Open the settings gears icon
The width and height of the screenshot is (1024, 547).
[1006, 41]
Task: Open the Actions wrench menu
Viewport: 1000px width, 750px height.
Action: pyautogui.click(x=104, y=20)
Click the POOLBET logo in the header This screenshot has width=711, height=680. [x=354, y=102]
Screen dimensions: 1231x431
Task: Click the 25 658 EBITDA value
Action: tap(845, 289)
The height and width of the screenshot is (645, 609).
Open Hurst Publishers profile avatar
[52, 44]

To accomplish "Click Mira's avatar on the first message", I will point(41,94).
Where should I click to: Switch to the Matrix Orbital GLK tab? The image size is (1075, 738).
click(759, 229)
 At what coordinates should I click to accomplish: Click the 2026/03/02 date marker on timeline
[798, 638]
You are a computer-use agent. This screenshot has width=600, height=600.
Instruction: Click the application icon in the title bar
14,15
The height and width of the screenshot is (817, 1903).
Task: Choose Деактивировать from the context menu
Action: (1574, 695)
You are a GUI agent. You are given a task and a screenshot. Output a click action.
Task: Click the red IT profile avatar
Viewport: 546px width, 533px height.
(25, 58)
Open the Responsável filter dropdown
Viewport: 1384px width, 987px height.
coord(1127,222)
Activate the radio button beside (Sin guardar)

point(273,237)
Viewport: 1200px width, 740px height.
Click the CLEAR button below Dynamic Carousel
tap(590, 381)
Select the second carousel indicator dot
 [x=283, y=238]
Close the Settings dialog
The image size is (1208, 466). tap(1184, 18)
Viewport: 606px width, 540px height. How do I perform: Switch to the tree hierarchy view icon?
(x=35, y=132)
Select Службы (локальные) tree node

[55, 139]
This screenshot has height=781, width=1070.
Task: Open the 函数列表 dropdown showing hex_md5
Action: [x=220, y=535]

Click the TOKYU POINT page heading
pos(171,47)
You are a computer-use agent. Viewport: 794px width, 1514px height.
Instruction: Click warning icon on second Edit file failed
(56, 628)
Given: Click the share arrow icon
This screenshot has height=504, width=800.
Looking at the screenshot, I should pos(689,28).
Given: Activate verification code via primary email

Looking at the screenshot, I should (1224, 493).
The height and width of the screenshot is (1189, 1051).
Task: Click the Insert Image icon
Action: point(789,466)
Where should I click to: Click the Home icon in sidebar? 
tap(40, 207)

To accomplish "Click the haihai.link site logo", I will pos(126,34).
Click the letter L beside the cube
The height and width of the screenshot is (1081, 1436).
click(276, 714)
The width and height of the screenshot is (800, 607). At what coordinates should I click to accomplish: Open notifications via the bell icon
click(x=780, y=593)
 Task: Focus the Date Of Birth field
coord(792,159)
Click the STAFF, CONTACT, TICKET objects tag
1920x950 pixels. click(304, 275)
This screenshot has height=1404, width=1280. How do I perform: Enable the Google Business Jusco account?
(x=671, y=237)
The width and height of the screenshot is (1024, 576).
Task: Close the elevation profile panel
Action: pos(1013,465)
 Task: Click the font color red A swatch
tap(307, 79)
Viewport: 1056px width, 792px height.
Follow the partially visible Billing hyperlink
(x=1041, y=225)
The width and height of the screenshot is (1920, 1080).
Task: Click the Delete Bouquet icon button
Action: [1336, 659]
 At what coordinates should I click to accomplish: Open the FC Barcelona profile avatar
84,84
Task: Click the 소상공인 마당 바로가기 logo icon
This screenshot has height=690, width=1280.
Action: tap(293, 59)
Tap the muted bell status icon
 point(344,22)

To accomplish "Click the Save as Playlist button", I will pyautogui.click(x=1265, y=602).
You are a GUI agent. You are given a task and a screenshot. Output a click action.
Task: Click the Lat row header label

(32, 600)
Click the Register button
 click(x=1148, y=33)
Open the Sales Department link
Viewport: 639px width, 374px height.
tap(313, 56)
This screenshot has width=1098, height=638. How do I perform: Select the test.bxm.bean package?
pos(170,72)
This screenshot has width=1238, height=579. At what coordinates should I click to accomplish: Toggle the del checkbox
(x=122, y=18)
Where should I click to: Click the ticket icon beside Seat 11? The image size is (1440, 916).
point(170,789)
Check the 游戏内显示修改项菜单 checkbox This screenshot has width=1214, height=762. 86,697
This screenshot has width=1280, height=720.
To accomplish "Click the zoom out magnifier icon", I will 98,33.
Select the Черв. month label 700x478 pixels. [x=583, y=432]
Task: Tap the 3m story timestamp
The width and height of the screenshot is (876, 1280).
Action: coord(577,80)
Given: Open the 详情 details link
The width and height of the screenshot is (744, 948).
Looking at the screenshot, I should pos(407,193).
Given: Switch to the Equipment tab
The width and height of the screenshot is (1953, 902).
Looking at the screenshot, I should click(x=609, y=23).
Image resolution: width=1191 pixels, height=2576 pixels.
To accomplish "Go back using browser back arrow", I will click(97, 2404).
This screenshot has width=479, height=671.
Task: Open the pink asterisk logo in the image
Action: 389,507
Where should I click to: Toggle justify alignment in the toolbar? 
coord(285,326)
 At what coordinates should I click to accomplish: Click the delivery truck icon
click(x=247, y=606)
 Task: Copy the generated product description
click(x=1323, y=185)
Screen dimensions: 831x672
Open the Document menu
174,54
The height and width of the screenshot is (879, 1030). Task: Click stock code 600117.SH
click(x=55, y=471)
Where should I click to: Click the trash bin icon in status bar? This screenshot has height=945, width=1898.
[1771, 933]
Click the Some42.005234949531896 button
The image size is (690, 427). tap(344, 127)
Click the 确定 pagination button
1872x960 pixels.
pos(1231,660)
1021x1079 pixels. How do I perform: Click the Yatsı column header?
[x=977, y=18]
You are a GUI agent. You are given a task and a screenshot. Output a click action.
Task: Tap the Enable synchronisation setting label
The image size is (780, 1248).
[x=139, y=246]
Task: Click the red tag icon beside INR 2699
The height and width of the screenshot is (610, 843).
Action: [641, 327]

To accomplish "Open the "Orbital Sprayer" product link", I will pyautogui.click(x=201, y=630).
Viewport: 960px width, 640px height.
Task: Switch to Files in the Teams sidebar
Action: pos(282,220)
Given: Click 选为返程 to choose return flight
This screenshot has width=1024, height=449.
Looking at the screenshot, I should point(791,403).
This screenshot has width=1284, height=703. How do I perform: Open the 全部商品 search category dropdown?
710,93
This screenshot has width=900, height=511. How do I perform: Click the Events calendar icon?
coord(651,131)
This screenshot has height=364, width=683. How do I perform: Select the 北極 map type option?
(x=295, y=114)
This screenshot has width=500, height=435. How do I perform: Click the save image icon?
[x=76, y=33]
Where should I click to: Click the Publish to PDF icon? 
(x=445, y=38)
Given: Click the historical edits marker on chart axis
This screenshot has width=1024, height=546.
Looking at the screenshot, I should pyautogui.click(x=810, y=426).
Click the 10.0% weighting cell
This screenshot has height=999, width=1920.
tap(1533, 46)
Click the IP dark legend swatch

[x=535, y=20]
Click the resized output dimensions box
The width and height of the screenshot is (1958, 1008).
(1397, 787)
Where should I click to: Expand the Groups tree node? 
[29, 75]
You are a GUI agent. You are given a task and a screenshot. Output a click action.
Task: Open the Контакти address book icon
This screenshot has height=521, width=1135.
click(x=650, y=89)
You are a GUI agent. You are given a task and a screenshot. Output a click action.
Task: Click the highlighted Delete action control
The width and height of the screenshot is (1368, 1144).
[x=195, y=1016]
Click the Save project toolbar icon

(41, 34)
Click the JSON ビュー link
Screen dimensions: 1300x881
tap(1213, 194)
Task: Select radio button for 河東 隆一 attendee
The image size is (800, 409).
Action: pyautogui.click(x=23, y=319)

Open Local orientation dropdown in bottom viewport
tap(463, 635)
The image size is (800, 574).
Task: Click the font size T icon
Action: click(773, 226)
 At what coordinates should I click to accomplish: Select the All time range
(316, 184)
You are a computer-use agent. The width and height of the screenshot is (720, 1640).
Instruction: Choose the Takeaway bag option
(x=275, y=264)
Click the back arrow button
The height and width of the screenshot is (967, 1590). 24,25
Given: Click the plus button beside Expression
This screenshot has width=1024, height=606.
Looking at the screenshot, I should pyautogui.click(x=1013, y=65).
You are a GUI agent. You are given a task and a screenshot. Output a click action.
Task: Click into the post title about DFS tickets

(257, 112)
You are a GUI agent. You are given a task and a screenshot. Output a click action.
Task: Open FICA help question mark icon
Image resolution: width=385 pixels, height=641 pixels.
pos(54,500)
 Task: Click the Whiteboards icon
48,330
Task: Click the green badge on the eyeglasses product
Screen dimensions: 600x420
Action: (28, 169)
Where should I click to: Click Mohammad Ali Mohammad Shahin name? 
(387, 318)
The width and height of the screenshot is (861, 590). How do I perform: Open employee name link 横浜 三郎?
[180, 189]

## Task to complete
Return a word-for-word copy of the lines above from the one holding "Follow the partially" through the one holding "Given: Switch to the Equipment tab", with both of them included and nothing besides.

## Finished task
Follow the partially visible Billing hyperlink
(x=1041, y=225)
The width and height of the screenshot is (1920, 1080).
Task: Click the Delete Bouquet icon button
Action: [1336, 659]
 At what coordinates should I click to accomplish: Open the FC Barcelona profile avatar
84,84
Task: Click the 소상공인 마당 바로가기 logo icon
This screenshot has height=690, width=1280.
Action: tap(293, 59)
Tap the muted bell status icon
 point(344,22)

To accomplish "Click the Save as Playlist button", I will pyautogui.click(x=1265, y=602).
You are a GUI agent. You are given a task and a screenshot. Output a click action.
Task: Click the Lat row header label

(32, 600)
Click the Register button
 click(x=1148, y=33)
Open the Sales Department link
Viewport: 639px width, 374px height.
tap(313, 56)
This screenshot has width=1098, height=638. How do I perform: Select the test.bxm.bean package?
pos(170,72)
This screenshot has width=1238, height=579. At what coordinates should I click to accomplish: Toggle the del checkbox
(x=122, y=18)
Where should I click to: Click the ticket icon beside Seat 11? The image size is (1440, 916).
point(170,789)
Check the 游戏内显示修改项菜单 checkbox This screenshot has width=1214, height=762. 86,697
This screenshot has width=1280, height=720.
To accomplish "Click the zoom out magnifier icon", I will 98,33.
Select the Черв. month label 700x478 pixels. [x=583, y=432]
Task: Tap the 3m story timestamp
The width and height of the screenshot is (876, 1280).
Action: coord(577,80)
Given: Open the 详情 details link
The width and height of the screenshot is (744, 948).
Looking at the screenshot, I should pos(407,193).
Given: Switch to the Equipment tab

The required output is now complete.